Assigned task
A single stretch of the material below is to be transcribed exactly, starting at the line with "Task: Collapse the தொகுதிகள் folder tree node" and ending after the line with "Viewport: 1372px width, 881px height.".

Extracted data
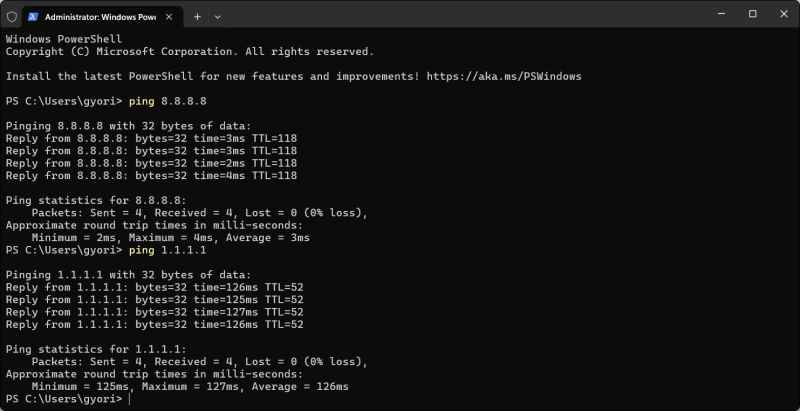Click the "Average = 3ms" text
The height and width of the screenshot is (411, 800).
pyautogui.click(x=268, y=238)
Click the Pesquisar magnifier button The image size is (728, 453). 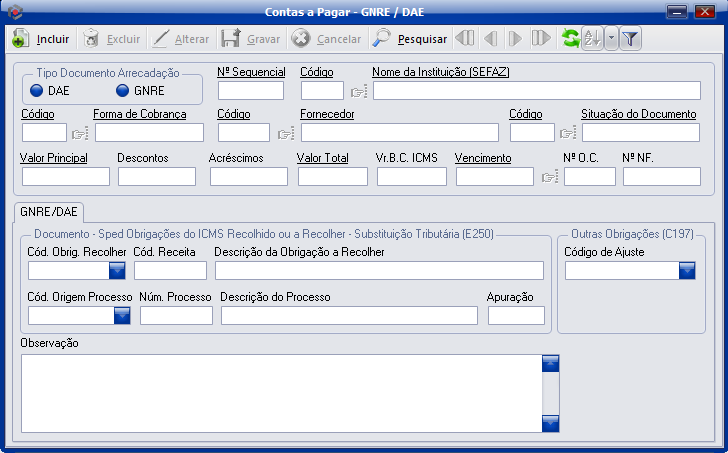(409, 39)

==

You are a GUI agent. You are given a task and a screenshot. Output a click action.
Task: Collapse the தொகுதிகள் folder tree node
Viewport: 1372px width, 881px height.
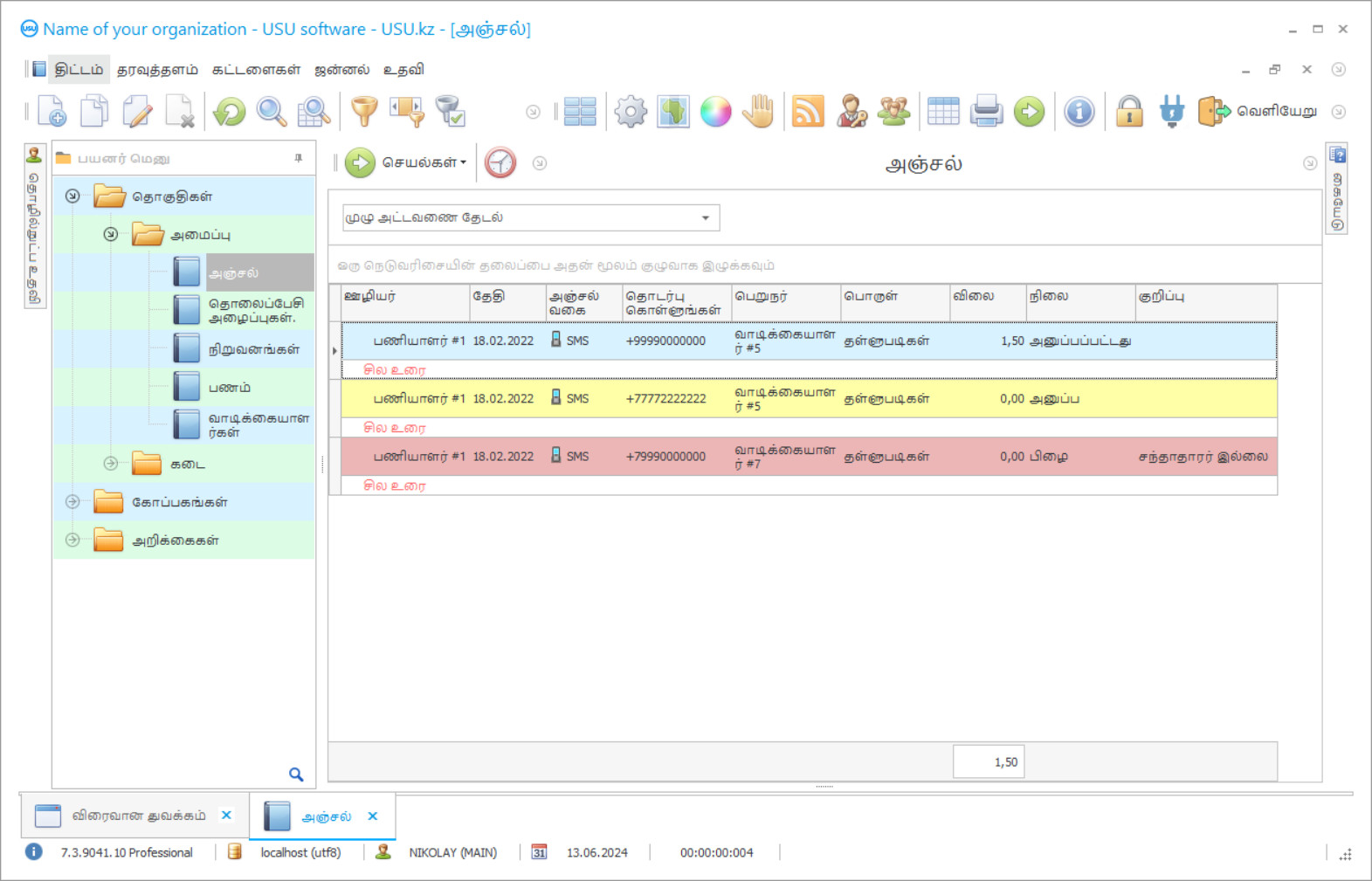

--

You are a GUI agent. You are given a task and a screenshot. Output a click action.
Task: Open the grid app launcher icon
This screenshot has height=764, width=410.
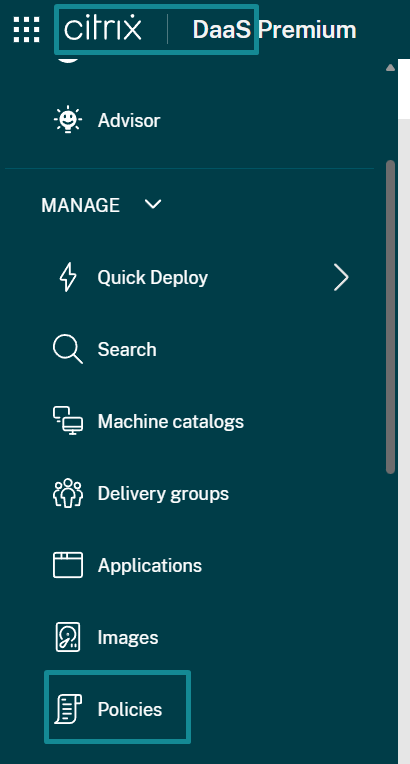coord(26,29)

Exercise response
Task: Collapse the தொகுதிகள் folder tree node
Viewport: 1372px width, 881px height.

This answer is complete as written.